▶ What this task involves: Please count the lines in the data below that hold the word "computer", and give only the number.

** Opening Data records block **

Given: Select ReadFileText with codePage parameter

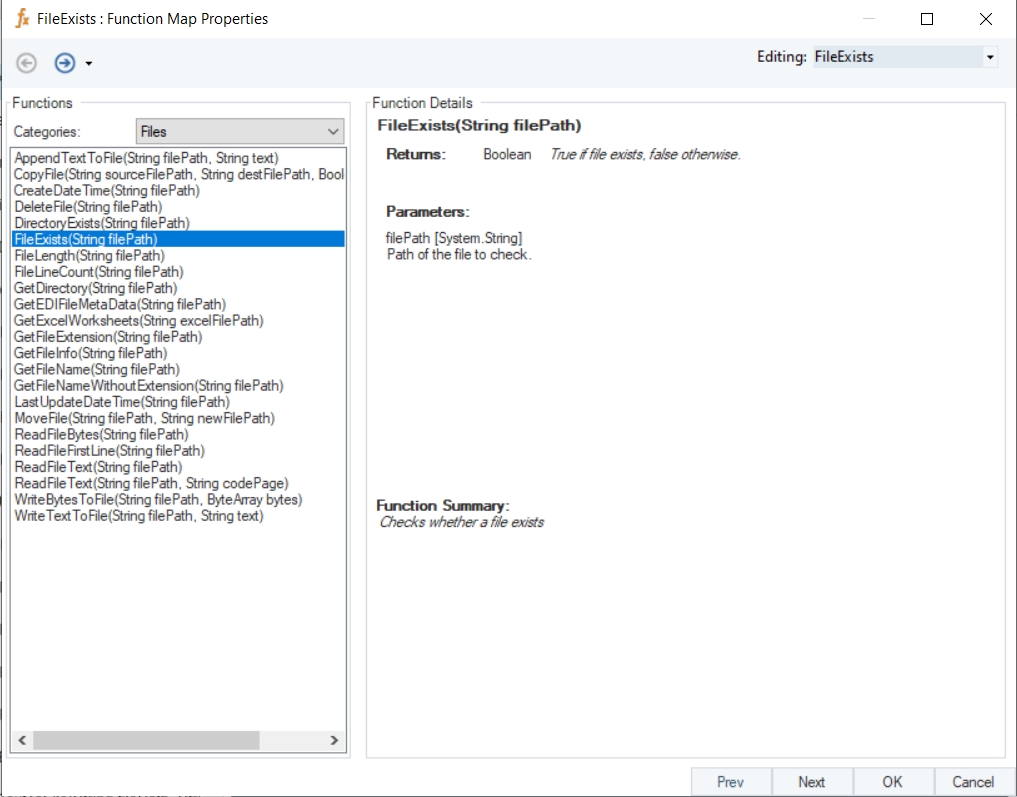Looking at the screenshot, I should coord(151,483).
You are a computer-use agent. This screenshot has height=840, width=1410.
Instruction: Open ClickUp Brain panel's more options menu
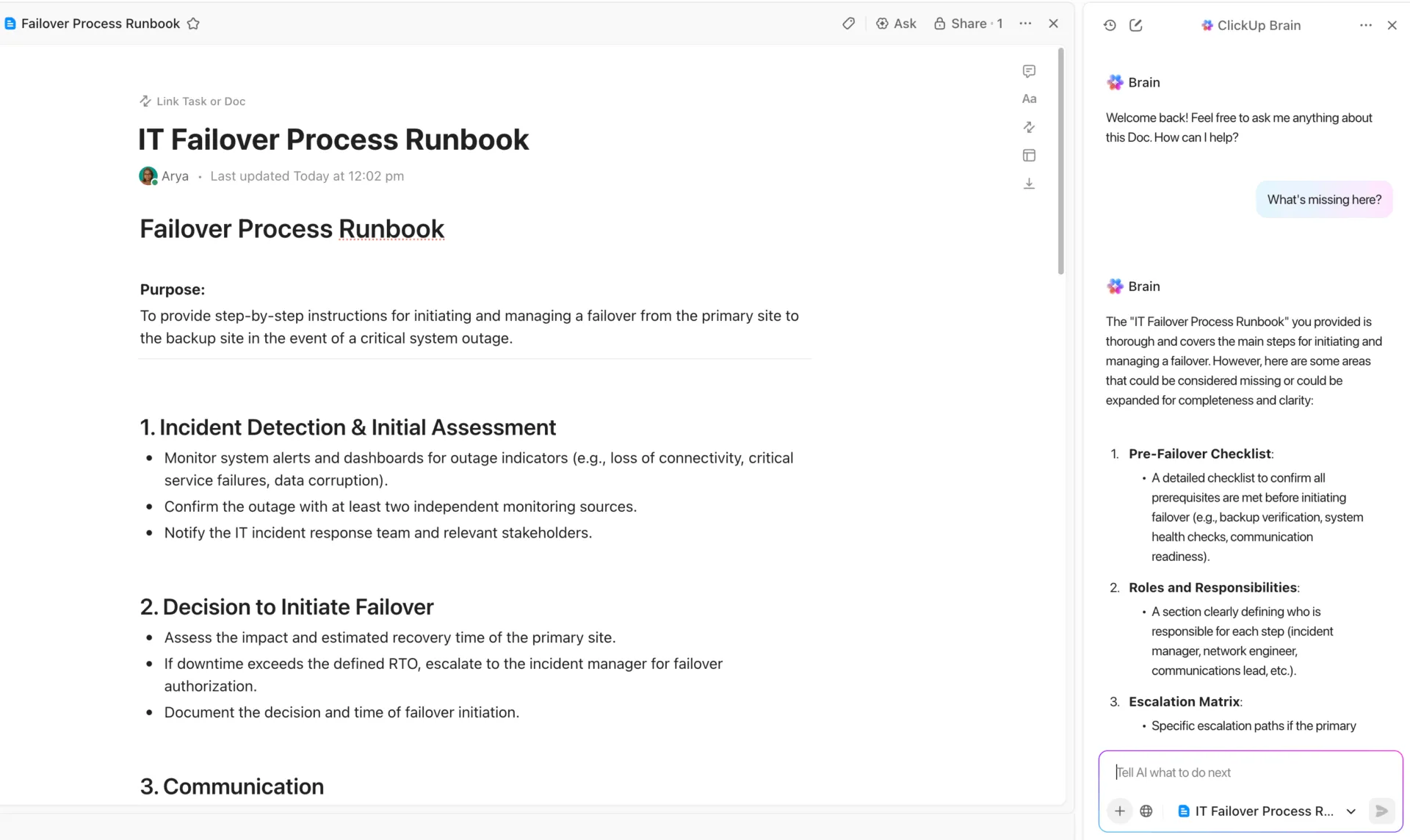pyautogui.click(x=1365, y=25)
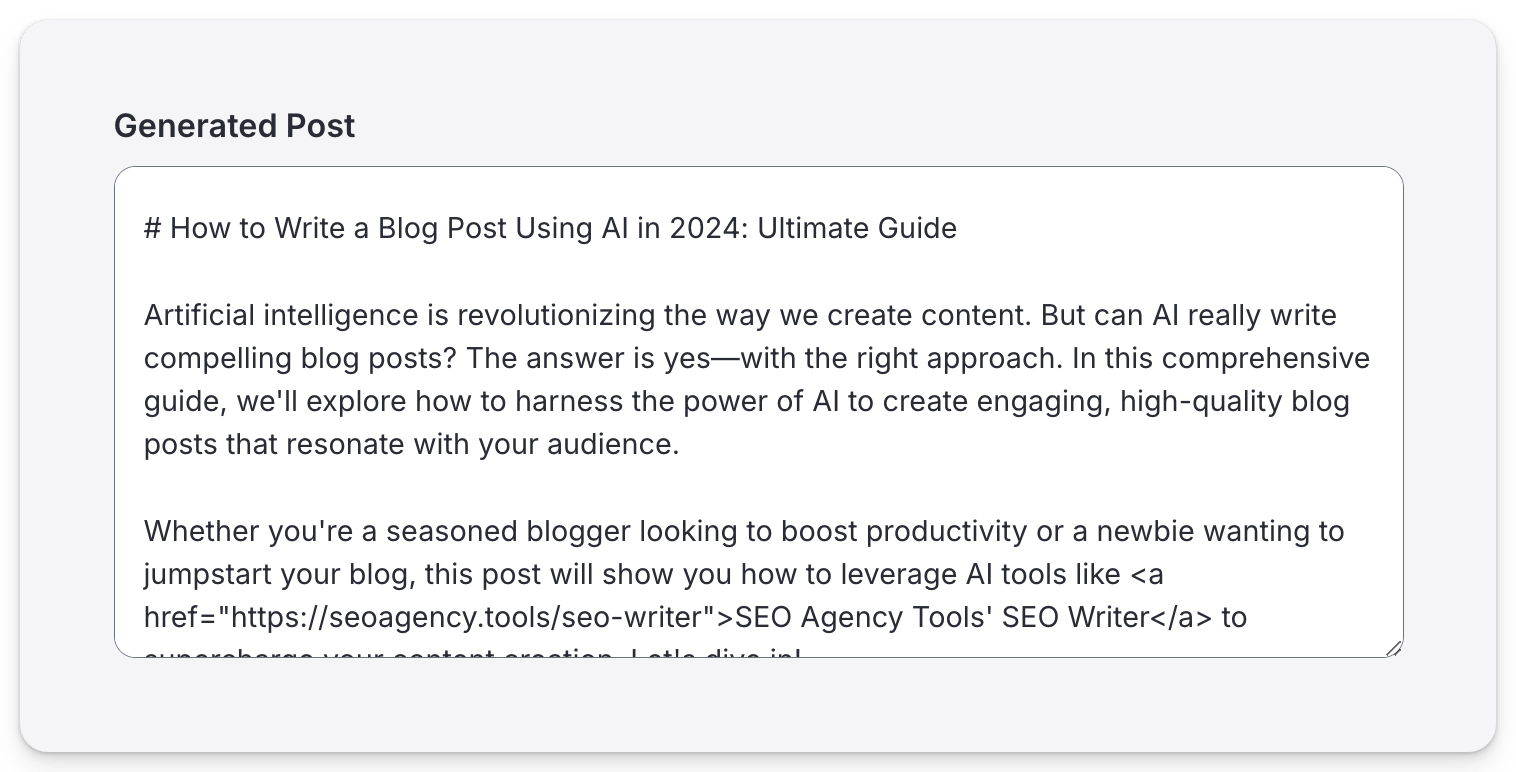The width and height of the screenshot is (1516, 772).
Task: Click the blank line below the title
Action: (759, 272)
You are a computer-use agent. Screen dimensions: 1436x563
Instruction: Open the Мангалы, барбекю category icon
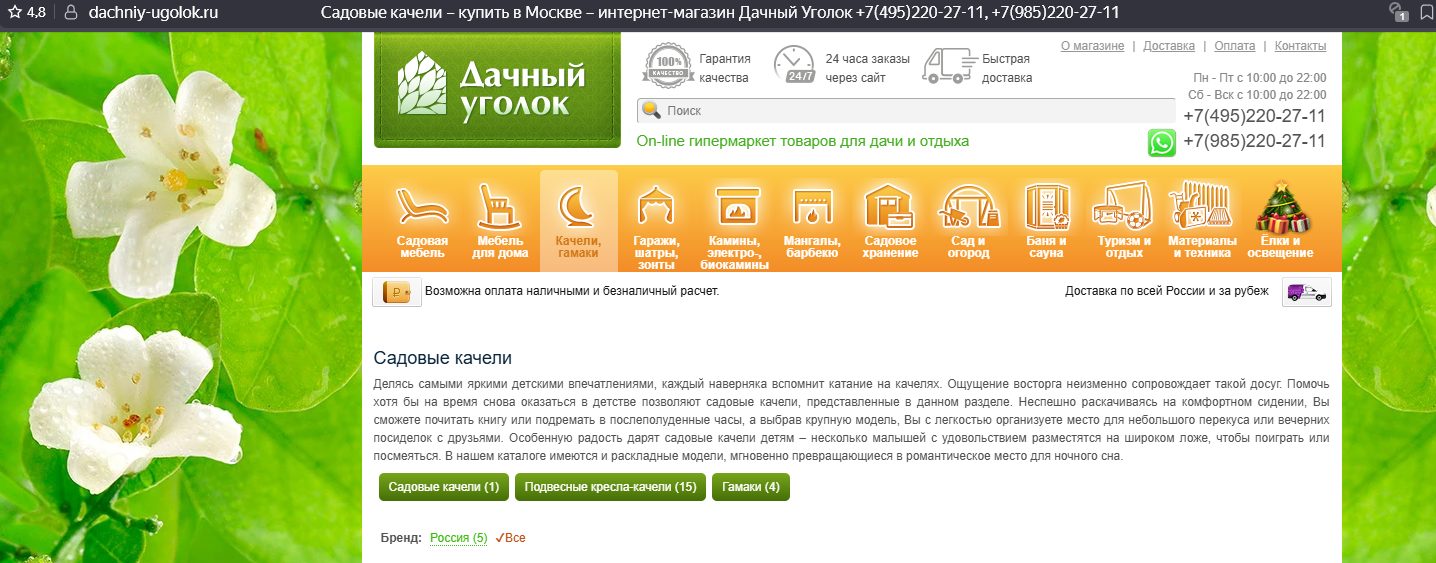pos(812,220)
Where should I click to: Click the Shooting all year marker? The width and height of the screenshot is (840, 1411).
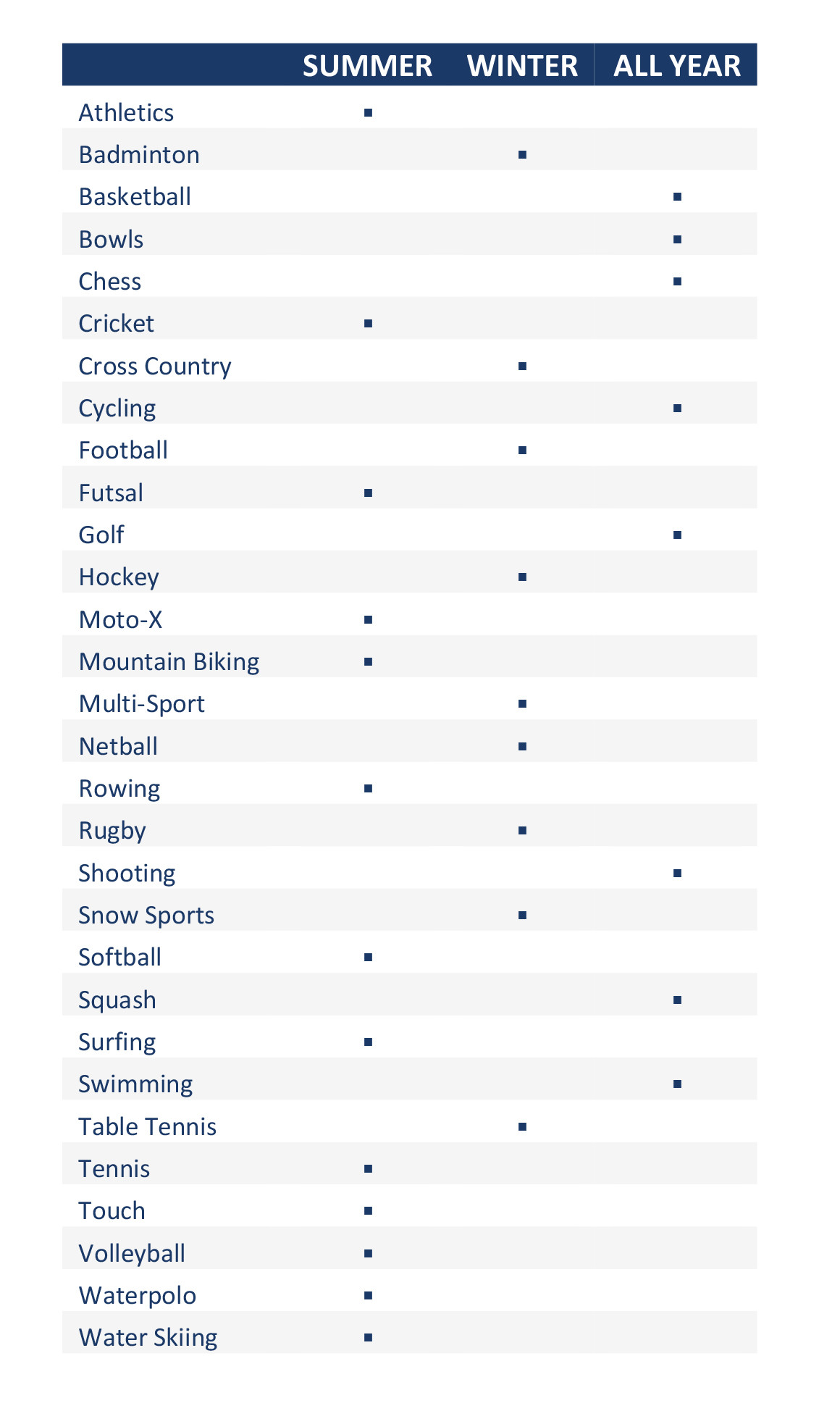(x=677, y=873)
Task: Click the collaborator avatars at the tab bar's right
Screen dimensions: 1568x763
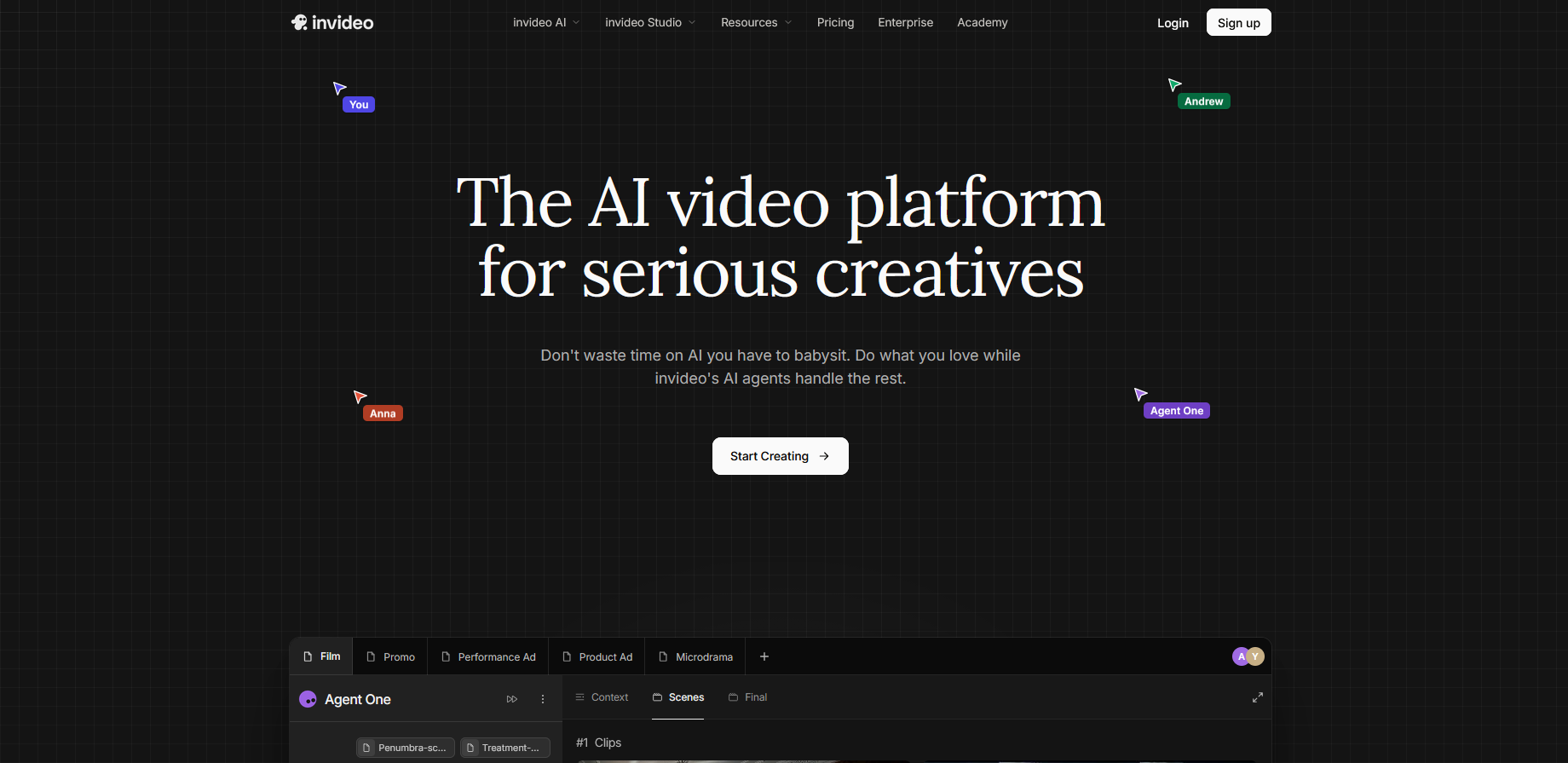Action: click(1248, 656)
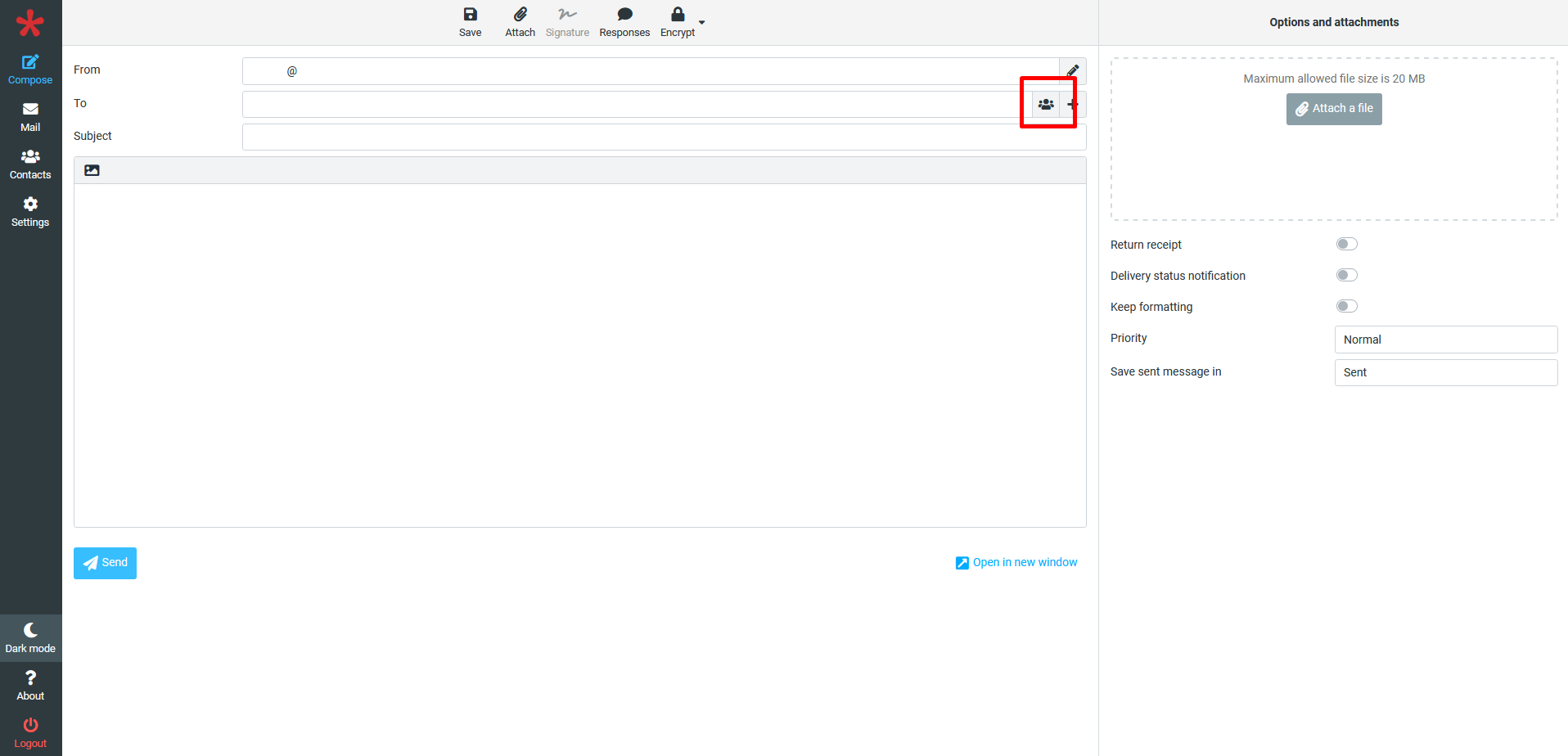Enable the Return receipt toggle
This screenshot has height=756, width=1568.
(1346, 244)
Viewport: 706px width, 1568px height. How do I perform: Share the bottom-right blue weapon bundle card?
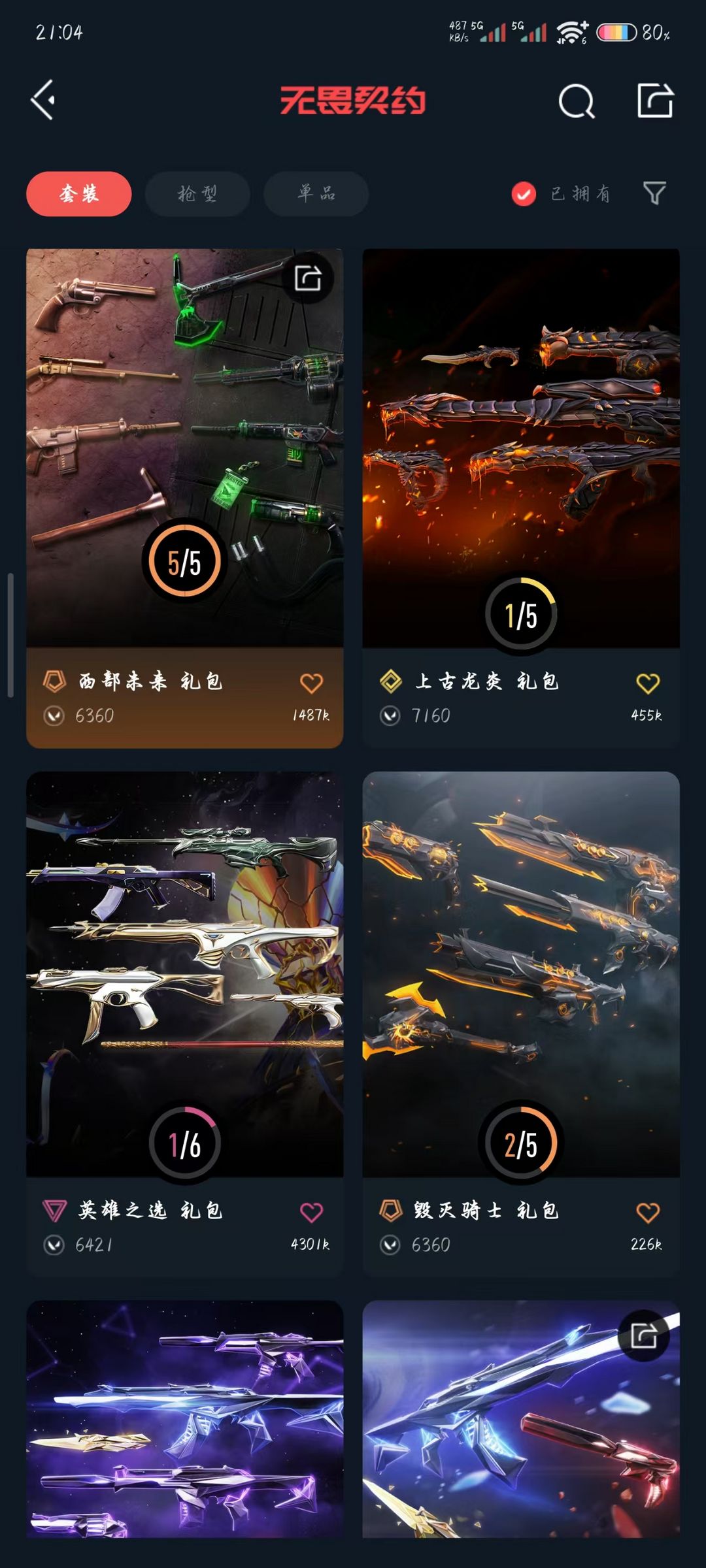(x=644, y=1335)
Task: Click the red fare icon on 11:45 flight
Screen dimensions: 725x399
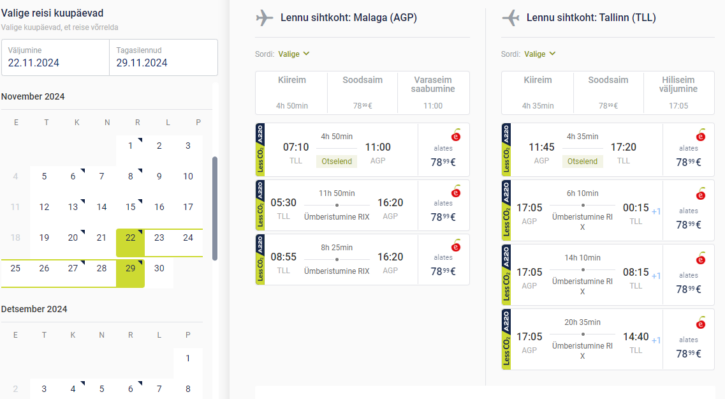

** Closing Data records block **

▶ Response area: 2